Yesterday I did a bit of time traveling.
I got up, as I always used to do, at 6:30am. On a Sunday morning. Ouchie.
It was difficult. I managed.
I got all gussied up. I do that sometimes.
I got in my little red car, and zipped down the mountain, and walked through the kitchen, and out onto the floor, and stood in a single wedge of sunlight at the cafe. I took a deep breath. It had been a long time, but this was so familiar. I was home, in a strange way.
I was going to work Sunday brunch.
Things started out a bit awkwardly. I couldn't find things. Like napkins (there weren't any) or saucers (nope, we didn't have those either) or lttle metal cups for ketchup (I guess they walked away on their own two legs). But I got things set up somewhow. I managed.
I was working with a great friend, and two more great friends in the kitchen, and one dishwasher who is, let's see, how to put it nicely............he's a bit rough around the edges. Also, drunk. Or maybe high. Possibly both. So, you know, rougher than usual. Or maybe not? It was challenging. I managed.
The morning was just incredibly slow. SLOOOOOWWWWWWW. SO SLOW. And then, all of a sudden, it wasn't. And we were twirling and swirling around the restaurant. Chaos ensued. Ponytails flying, silverware clinking, ice running low, dishes piling up because, well, the dishwasher. He was drunk.
But he got a chance to catch up because before you knew it, everyone was gone and we cleaned up and caught up and had a sip of coffee and caught our breath and waited for the next rush......which didn't come. Someone went to the store for napkins. Then someone else went to the store to get the things we forgot.
Eventually, my wingman left me. I was wingless. Man-less? Woman-less? Anyway, it was just me. And the cooks, of course.
And the dishwasher. (sigh)
At some point, a lovely, newly engaged (as in, "he proposed just a few minutes before" kind of new) couple came in and asked for a bottle of bubbly. Which I gleefully provided. I swooned over the gorgeous ring, took photos, refilled glasses, and then when their friends began arriving to join in the celebration, I went to fetch another bottle. Only, we were out. I was confused. OUT? How, why, in what reality do we not have a few bottles of champagne for special celebrations?
I returned, and offered the next-nicest bottle we had, which they happily accepted. And they drank it. And more friends arrived. And they ordered another.
Except. Well. You know where this is headed, right?

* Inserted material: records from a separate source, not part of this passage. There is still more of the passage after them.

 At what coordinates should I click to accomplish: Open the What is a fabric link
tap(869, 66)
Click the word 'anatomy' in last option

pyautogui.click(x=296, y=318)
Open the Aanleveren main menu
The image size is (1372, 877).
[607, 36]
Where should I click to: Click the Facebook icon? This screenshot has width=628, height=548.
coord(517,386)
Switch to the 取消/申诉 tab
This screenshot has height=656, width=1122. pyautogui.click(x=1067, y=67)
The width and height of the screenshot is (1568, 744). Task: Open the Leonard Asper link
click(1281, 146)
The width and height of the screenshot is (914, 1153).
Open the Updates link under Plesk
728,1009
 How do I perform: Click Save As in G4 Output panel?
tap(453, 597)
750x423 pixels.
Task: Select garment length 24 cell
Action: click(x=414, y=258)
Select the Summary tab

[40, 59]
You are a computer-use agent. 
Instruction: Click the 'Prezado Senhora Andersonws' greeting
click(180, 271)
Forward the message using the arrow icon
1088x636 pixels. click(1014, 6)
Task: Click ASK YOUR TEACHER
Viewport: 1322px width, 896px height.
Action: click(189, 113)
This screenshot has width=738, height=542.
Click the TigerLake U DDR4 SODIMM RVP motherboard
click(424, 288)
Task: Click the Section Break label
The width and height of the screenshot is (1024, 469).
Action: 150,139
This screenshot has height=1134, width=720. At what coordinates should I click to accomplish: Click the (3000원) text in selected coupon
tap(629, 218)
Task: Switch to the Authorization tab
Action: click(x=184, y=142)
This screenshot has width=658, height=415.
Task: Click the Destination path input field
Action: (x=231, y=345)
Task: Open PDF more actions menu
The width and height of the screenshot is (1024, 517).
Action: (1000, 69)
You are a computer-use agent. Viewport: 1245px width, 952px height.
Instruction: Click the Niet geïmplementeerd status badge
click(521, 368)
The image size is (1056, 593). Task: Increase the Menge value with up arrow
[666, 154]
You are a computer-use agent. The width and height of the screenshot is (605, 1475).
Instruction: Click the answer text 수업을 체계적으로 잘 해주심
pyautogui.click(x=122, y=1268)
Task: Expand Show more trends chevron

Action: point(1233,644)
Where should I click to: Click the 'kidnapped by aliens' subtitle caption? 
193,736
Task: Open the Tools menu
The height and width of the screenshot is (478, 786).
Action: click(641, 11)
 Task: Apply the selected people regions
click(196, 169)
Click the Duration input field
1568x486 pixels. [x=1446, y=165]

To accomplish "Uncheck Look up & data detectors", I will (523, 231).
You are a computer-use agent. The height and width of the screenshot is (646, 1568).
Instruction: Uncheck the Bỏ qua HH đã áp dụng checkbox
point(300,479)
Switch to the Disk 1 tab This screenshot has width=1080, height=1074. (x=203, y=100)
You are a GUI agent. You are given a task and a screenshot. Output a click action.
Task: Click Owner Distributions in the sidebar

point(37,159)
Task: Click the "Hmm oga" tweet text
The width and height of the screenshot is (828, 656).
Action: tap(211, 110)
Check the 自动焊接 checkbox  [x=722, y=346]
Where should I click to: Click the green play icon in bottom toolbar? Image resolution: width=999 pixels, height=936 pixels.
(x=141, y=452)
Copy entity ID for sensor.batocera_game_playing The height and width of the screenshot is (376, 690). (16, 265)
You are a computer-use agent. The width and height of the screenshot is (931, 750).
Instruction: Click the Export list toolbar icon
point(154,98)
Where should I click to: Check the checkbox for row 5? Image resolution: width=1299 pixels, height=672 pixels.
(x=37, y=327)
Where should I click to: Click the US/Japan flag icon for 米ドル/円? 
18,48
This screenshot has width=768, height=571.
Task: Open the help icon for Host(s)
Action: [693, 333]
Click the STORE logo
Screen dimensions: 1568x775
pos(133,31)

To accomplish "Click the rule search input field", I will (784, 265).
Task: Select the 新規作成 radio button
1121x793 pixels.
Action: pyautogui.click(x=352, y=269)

Yeah. No champagne. At all. We had two bottles, and I sold 'em.
I called the manager in a bit of a tizz. Well I tried, But there was no dial tone. Shit. I pushed the buttons: Click click click. Nope, still no dial tone. But oddly......I could hear the bang of the oven. Through the phone.
So i went in back to investigate, and there on the desk was the grocery order the dishwasher was calling in today. And the phone.It had never been hung up. And it had been off the hook for 112 minutes.
Almost 2 hours.
The phone - the business phone, during Sunday brunch, had been off the hook. For. Two. Hours.
Oh dear. I was quite angry. The dishwasher was no where to be found.
I went back out front, and tried the phone again. Dial tone. Perfect. I call my manager. I tell him about the phone, and the champagne. He tells me there is definitely more in there. I tell him there definitely is not. He's on his way.
My customer - the newly engaged - approaches. They want to leave. He wants to pay. He has his credit card. Unfortunately, we don't accept that card. He doesn't have another card. We look at each other. This is not going well. But he has cash ! Yes, he does. He has cash. Fabulous. Enough for both bottles, even !
Not enough for a tip, however.
No worries. Best wishes.
And I have to excuse myself, because the dishwasher approacheth. I need to keep him away from these nice folks. His eyes are at half mast. He is staggering. His pupils are different sizes and his eyes are looking in different directions and he's drooling, slightly. Lovely. I would give him a napkin, but dude, we're almost out again.
"When are you going home?" he slurs as he loads his bus tray.
Funny, I was just going to ask him the same question.
"I'm not......I'm going to the beach. If I ever get out of here."
"What? REALLY? FUCK!" he exclaims.
I am missing something, I am not understanding. Why is he so-
"I need a ride. YOU WERE GOING TO BE MY RIDE."
News to me. And also, no.
"I'm sure you can get a ride" I reassured him.
"From where?" he asked, still wavering on his feet.
"From out front" I gestured to the designated hitch hiker pick up area in front of the resturant, under a shady tree.
I turned to the register, the empty bus bin dropped to the floor, and when I looked up again, he was standing out front, swaying gently, thumb extended. Still drooling, slightly.